The Correct Option is C

The given equation is a homogeneous equation of second degree representing a pair of lines through the origin: $6x^2+2hxy+4y^2 = 0$.
Let the slopes of the two lines be $m_1$ and $m_2$.
From the general equation $ax^2+2hxy+by^2=0$, we have:
Sum of slopes: $m_1 + m_2 = -\frac{2h}{b} = -\frac{2h}{4} = -\frac{h}{2}$.
Product of slopes: $m_1 m_2 = \frac{a}{b} = \frac{6}{4} = \frac{3}{2}$.
We are given that the slopes are in the ratio 2:3. Let the slopes be $2k$ and $3k$.
From the product of slopes:
$(2k)(3k) = \frac{3}{2} \implies 6k^2 = \frac{3}{2} \implies k^2 = \frac{3}{12} = \frac{1}{4}$.
So, $k = \pm\frac{1}{2}$.
Now, from the sum of slopes:
$m_1 + m_2 = 2k + 3k = 5k = -\frac{h}{2}$.
This gives $h = -10k$.
Case 1: $k = \frac{1}{2}$. $h = -10(\frac{1}{2}) = -5$. The slopes are $m_1 = 2(\frac{1}{2})=1$ and $m_2 = 3(\frac{1}{2})=\frac{3}{2}$.
Case 2: $k = -\frac{1}{2}$. $h = -10(-\frac{1}{2}) = 5$. The slopes are $m_1 = 2(-\frac{1}{2})=-1$ and $m_2 = 3(-\frac{1}{2})=-\frac{3}{2}$.

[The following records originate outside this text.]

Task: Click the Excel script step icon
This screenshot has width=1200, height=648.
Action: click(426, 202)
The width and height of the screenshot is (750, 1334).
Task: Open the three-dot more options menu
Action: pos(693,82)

The problem states that both lines make acute angles with the positive X-axis. This means both slopes must be positive.
Case 1 gives positive slopes ($1$ and $3/2$), while Case 2 gives negative slopes.
Therefore, we must choose Case 1, which corresponds to $h = -5$.